EXERCISE DIRECTIONS
Pick out every line in the data below that holds "computer".

EXERCISE INPUTS
----

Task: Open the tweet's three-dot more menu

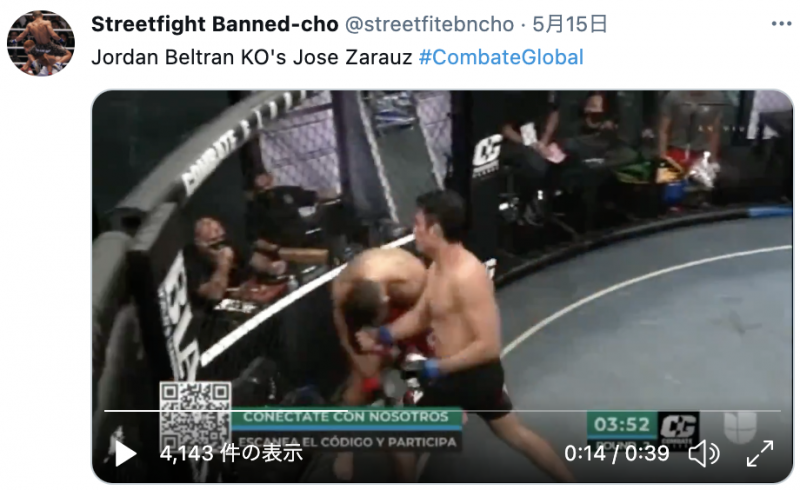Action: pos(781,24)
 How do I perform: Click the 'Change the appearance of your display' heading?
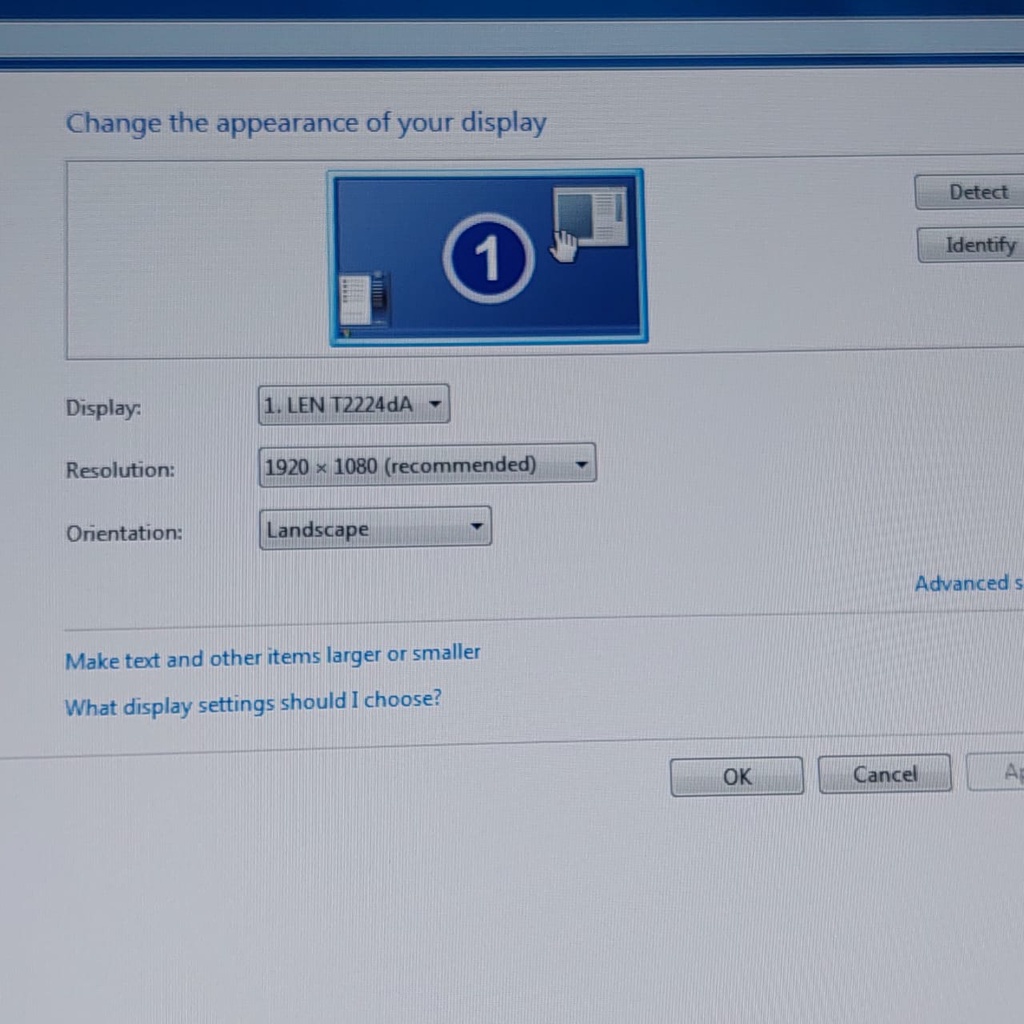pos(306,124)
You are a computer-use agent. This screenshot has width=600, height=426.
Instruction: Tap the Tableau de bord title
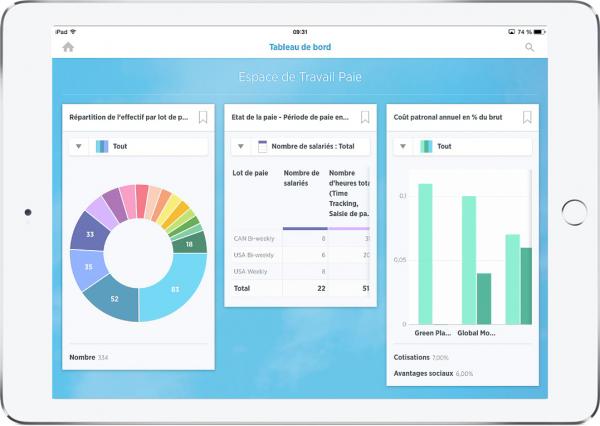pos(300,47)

----

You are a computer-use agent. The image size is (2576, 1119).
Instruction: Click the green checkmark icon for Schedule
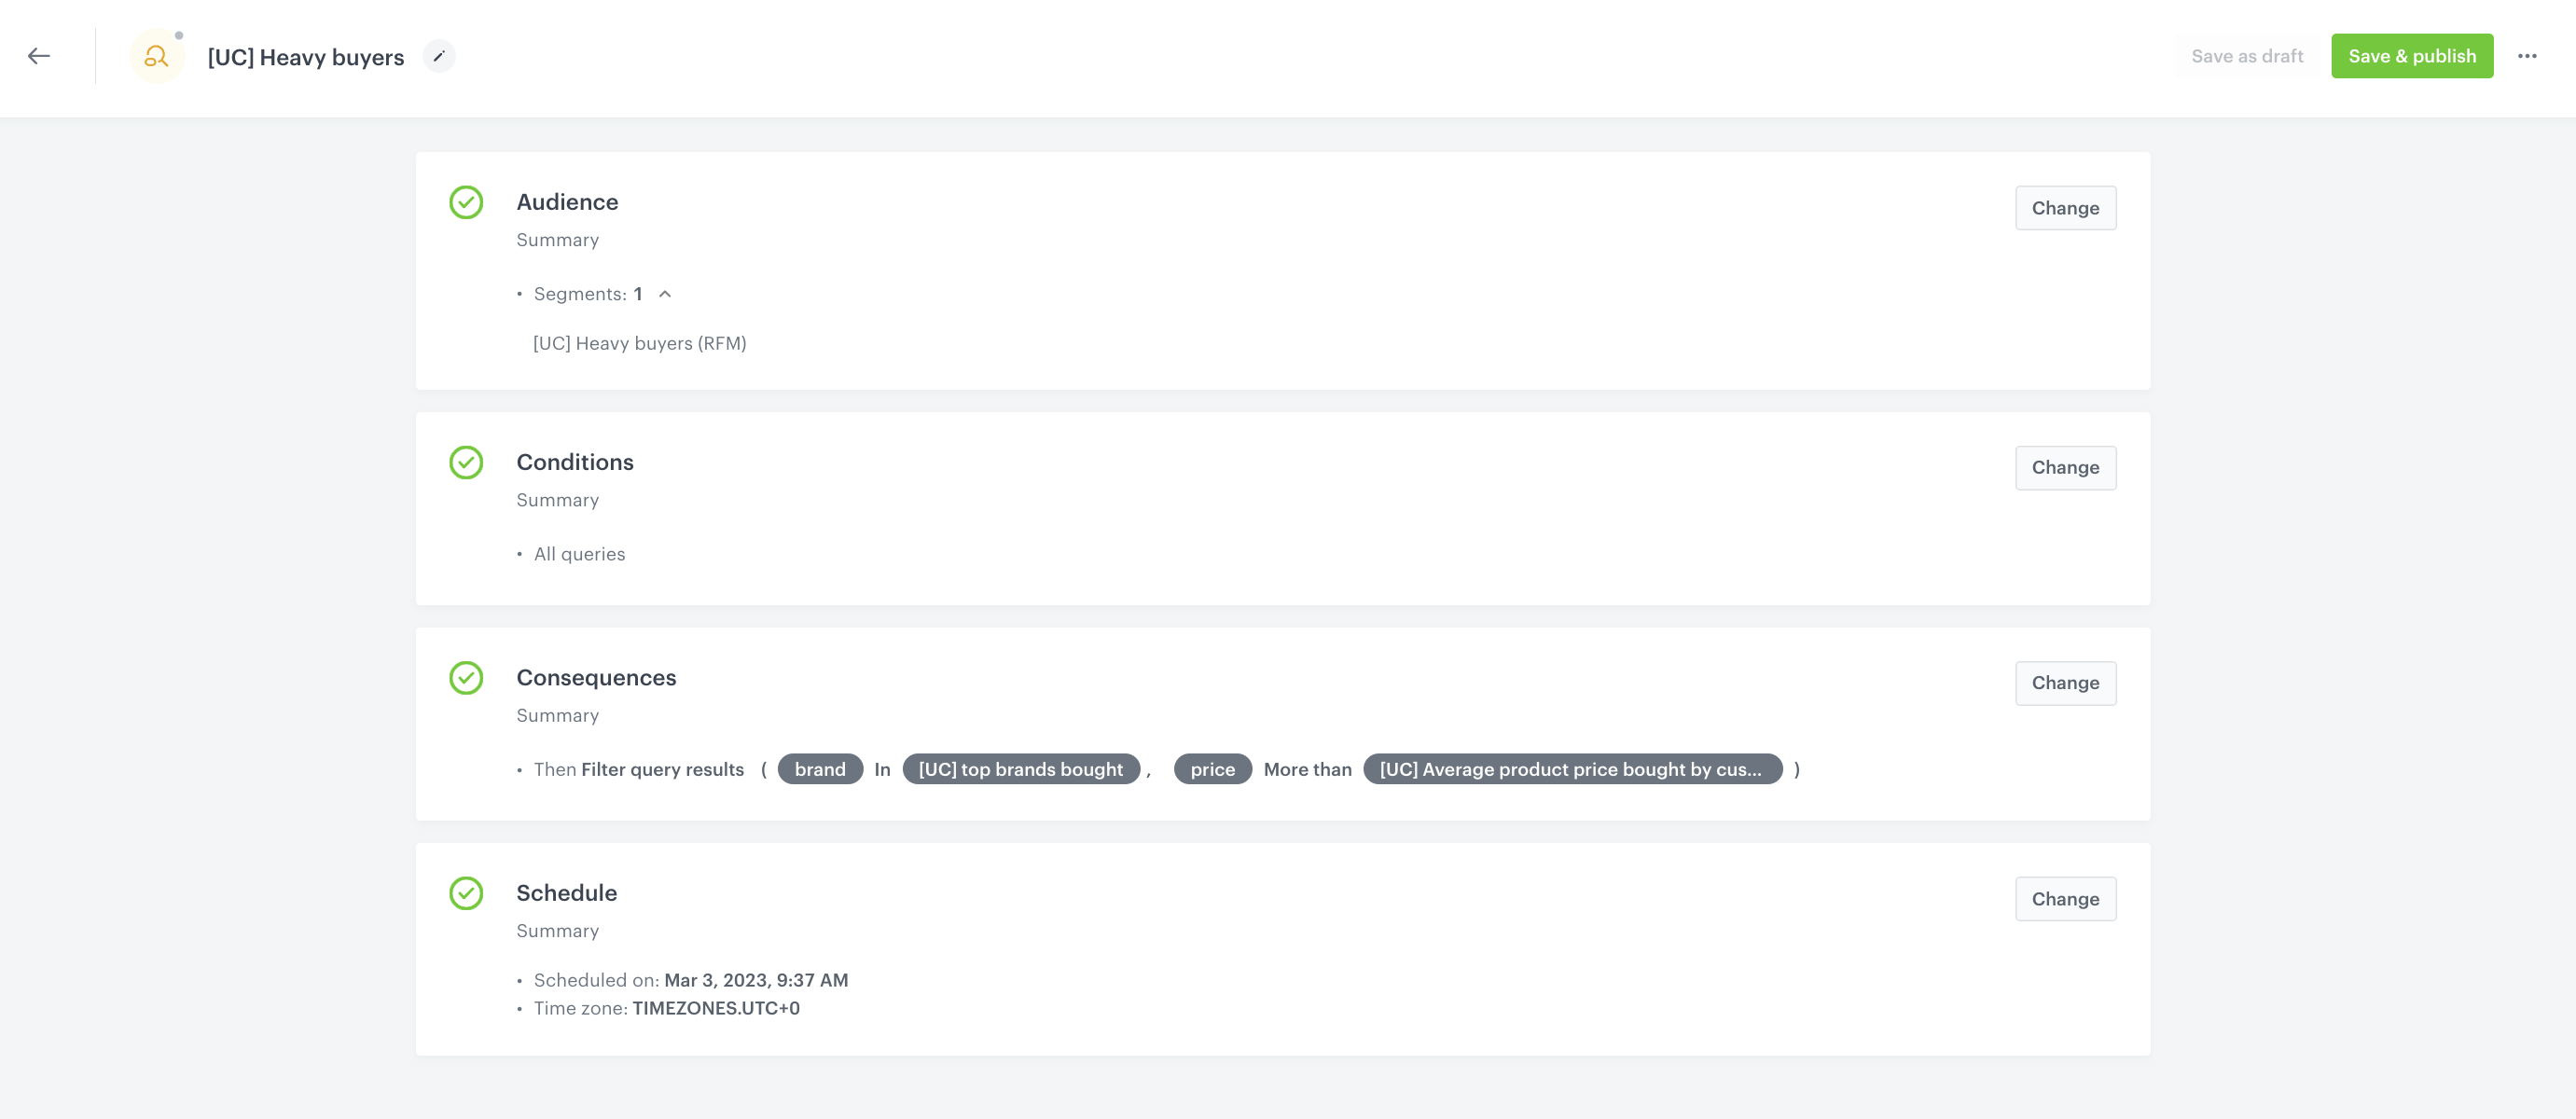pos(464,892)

----

FINISHED EXERCISE
You are a computer-use agent. This screenshot has width=600, height=426.
You are a computer-use agent. The image size is (2576, 1119).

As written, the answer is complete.